____ TEXTO MOSTRADO
También Fernando Vallejo, en su libro Años de indulgencia, cuenta, rabioso, sus pasos por la capital. “Vuelvo a esa carrera séptima y su pobrería maldita esa noche de frío y sueño a darme otro baño de tinieblas”, dice la voz directa del narrador de las novelas de Vallejo, para seguir enumerando sus defectos: “Miseria aquí es lo que sobra. Hay hasta pa’ repartir. Llegó a la mina de oro”. Una ciudad que le negó el patrocinio para su primera película, el lugar de las ilusiones perdidas. La imagen se repite: Vallejo en la carrera séptima, cobijado por periódicos, durmiendo con los niños abandonados, con sus perros, entre basura.
Surge, entonces, la pregunta obligada: ¿acaso ninguno es capaz de detenerse a observar sus virtudes? Las montañas que se encapotan con las nubes densas como abrigos de un metal oscuro. La planicie cercada que quiere ser laguna. Bogotá es un elogio del agua, dirán algunos, ese líquido furioso que se precipita sobre la meseta para obrar como un lavado general. Limpieza, sol naciente. Pero, si por momentos es un lugar hermoso, se trata de una belleza difícil, de esa que al mismo tiempo que se revela se esconde.
________
____ DATOS PARA REVISAR
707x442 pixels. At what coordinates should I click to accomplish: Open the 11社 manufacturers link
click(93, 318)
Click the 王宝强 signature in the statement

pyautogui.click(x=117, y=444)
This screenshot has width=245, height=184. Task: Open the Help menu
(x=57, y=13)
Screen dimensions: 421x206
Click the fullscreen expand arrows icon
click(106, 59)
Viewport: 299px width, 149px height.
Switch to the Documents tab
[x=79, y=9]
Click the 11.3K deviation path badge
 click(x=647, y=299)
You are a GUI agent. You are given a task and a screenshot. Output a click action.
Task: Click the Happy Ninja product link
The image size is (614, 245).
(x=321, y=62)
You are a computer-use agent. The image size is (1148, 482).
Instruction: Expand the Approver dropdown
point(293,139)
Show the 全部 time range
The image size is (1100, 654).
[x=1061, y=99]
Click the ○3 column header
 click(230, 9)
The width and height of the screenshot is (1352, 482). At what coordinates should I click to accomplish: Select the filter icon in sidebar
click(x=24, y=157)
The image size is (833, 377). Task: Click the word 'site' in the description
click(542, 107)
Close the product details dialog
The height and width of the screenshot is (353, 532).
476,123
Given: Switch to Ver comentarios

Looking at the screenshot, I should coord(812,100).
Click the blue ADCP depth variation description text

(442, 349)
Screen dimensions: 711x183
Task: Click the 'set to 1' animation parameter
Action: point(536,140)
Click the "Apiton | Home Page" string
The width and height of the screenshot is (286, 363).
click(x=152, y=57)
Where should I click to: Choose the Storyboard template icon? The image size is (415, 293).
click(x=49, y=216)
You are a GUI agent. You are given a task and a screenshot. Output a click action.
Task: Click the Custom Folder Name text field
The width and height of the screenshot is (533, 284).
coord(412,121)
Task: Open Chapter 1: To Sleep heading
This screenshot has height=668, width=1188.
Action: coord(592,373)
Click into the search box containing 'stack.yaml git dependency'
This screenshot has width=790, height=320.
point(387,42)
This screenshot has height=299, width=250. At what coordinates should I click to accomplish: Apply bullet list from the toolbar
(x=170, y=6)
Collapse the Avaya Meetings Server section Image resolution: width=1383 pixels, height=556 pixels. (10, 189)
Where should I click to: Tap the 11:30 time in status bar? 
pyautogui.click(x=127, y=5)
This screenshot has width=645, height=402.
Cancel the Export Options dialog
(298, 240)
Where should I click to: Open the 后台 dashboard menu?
________
Transcribe completo el texto mostrado, respetando cada palabra y cada signo. Las entradas no hacen falta para resolver esto.

También Fernando Vallejo, en su libro Años de indulgencia, cuenta, rabioso, sus pasos por la capital. “Vuelvo a esa carrera séptima y su pobrería maldita esa noche de frío y sueño a darme otro baño de tinieblas”, dice la voz directa del narrador de las novelas de Vallejo, para seguir enumerando sus defectos: “Miseria aquí es lo que sobra. Hay hasta pa’ repartir. Llegó a la mina de oro”. Una ciudad que le negó el patrocinio para su primera película, el lugar de las ilusiones perdidas. La imagen se repite: Vallejo en la carrera séptima, cobijado por periódicos, durmiendo con los niños abandonados, con sus perros, entre basura.
Surge, entonces, la pregunta obligada: ¿acaso ninguno es capaz de detenerse a observar sus virtudes? Las montañas que se encapotan con las nubes densas como abrigos de un metal oscuro. La planicie cercada que quiere ser laguna. Bogotá es un elogio del agua, dirán algunos, ese líquido furioso que se precipita sobre la meseta para obrar como un lavado general. Limpieza, sol naciente. Pero, si por momentos es un lugar hermoso, se trata de una belleza difícil, de esa que al mismo tiempo que se revela se esconde.